== Exercise requirements ==
What you return must match the records exactly, with every line included.

== Stored items ==
┄┄┄┄┄┄┄┄┄┄┄┄┄┄┄┄┄┄┄┄

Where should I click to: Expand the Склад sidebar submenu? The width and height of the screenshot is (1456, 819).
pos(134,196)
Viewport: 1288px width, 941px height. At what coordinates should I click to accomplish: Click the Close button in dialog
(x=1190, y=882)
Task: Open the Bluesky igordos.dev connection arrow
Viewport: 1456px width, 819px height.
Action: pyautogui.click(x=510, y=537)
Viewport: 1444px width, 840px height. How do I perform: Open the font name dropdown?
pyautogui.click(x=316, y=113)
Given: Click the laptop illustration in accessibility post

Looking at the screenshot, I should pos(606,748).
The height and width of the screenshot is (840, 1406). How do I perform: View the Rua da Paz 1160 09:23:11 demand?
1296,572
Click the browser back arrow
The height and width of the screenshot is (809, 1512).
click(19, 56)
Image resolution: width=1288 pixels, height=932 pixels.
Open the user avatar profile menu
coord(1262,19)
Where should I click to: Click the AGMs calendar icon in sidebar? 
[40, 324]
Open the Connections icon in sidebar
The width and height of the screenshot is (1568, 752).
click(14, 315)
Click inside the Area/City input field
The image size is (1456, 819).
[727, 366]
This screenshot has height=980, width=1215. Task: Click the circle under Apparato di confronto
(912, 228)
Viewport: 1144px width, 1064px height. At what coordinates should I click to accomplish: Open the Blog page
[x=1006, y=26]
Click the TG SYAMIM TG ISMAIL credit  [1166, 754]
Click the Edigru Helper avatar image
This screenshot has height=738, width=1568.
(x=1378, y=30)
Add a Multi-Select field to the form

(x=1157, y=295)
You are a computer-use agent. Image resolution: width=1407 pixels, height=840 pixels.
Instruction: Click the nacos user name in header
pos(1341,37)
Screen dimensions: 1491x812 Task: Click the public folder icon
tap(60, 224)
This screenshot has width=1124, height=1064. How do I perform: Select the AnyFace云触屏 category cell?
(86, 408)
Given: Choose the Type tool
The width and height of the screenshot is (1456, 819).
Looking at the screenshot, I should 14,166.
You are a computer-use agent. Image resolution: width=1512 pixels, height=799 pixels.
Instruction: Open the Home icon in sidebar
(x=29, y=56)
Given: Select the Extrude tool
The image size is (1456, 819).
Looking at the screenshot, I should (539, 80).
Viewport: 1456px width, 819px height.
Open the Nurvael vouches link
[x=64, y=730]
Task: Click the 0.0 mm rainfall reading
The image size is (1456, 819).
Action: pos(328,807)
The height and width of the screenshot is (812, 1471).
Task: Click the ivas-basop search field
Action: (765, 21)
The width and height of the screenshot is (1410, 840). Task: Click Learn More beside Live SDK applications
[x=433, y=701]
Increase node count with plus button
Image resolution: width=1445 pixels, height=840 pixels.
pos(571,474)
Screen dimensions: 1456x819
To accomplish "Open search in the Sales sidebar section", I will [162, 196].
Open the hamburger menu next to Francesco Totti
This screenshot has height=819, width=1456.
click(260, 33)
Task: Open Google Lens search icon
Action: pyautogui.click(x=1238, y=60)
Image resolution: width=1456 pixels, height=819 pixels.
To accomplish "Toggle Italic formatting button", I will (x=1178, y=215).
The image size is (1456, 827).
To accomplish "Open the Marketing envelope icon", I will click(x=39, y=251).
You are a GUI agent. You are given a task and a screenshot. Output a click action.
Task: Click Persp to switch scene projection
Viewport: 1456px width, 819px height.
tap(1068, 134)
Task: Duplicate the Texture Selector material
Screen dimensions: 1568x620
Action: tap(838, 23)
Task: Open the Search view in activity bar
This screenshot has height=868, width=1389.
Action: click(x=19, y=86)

┄┄┄┄┄┄┄┄┄┄┄┄┄┄┄┄┄┄┄┄

== Result for this exercise ==
Where should I click to: Expand the Склад sidebar submenu? The width and height of the screenshot is (1456, 819).
pos(134,196)
Viewport: 1288px width, 941px height. At what coordinates should I click to accomplish: Click the Close button in dialog
(x=1190, y=882)
Task: Open the Bluesky igordos.dev connection arrow
Viewport: 1456px width, 819px height.
Action: pyautogui.click(x=510, y=537)
Viewport: 1444px width, 840px height. How do I perform: Open the font name dropdown?
pyautogui.click(x=316, y=113)
Given: Click the laptop illustration in accessibility post

Looking at the screenshot, I should pos(606,748).
The height and width of the screenshot is (840, 1406). How do I perform: View the Rua da Paz 1160 09:23:11 demand?
1296,572
Click the browser back arrow
The height and width of the screenshot is (809, 1512).
click(19, 56)
Image resolution: width=1288 pixels, height=932 pixels.
Open the user avatar profile menu
coord(1262,19)
Where should I click to: Click the AGMs calendar icon in sidebar? 
[40, 324]
Open the Connections icon in sidebar
The width and height of the screenshot is (1568, 752).
click(14, 315)
Click inside the Area/City input field
The image size is (1456, 819).
[727, 366]
This screenshot has height=980, width=1215. Task: Click the circle under Apparato di confronto
(912, 228)
Viewport: 1144px width, 1064px height. At what coordinates should I click to accomplish: Open the Blog page
[x=1006, y=26]
Click the TG SYAMIM TG ISMAIL credit  [1166, 754]
Click the Edigru Helper avatar image
This screenshot has height=738, width=1568.
(x=1378, y=30)
Add a Multi-Select field to the form

(x=1157, y=295)
You are a computer-use agent. Image resolution: width=1407 pixels, height=840 pixels.
Instruction: Click the nacos user name in header
pos(1341,37)
Screen dimensions: 1491x812 Task: Click the public folder icon
tap(60, 224)
This screenshot has width=1124, height=1064. How do I perform: Select the AnyFace云触屏 category cell?
(86, 408)
Given: Choose the Type tool
The width and height of the screenshot is (1456, 819).
Looking at the screenshot, I should 14,166.
You are a computer-use agent. Image resolution: width=1512 pixels, height=799 pixels.
Instruction: Open the Home icon in sidebar
(x=29, y=56)
Given: Select the Extrude tool
The image size is (1456, 819).
Looking at the screenshot, I should (539, 80).
Viewport: 1456px width, 819px height.
Open the Nurvael vouches link
[x=64, y=730]
Task: Click the 0.0 mm rainfall reading
The image size is (1456, 819).
Action: pos(328,807)
The height and width of the screenshot is (812, 1471).
Task: Click the ivas-basop search field
Action: (765, 21)
The width and height of the screenshot is (1410, 840). Task: Click Learn More beside Live SDK applications
[x=433, y=701]
Increase node count with plus button
Image resolution: width=1445 pixels, height=840 pixels.
pos(571,474)
Screen dimensions: 1456x819
To accomplish "Open search in the Sales sidebar section", I will [162, 196].
Open the hamburger menu next to Francesco Totti
This screenshot has height=819, width=1456.
click(260, 33)
Task: Open Google Lens search icon
Action: pyautogui.click(x=1238, y=60)
Image resolution: width=1456 pixels, height=819 pixels.
To accomplish "Toggle Italic formatting button", I will (x=1178, y=215).
The image size is (1456, 827).
To accomplish "Open the Marketing envelope icon", I will click(x=39, y=251).
You are a GUI agent. You are given a task and a screenshot. Output a click action.
Task: Click Persp to switch scene projection
Viewport: 1456px width, 819px height.
tap(1068, 134)
Task: Duplicate the Texture Selector material
Screen dimensions: 1568x620
Action: tap(838, 23)
Task: Open the Search view in activity bar
This screenshot has height=868, width=1389.
Action: click(x=19, y=86)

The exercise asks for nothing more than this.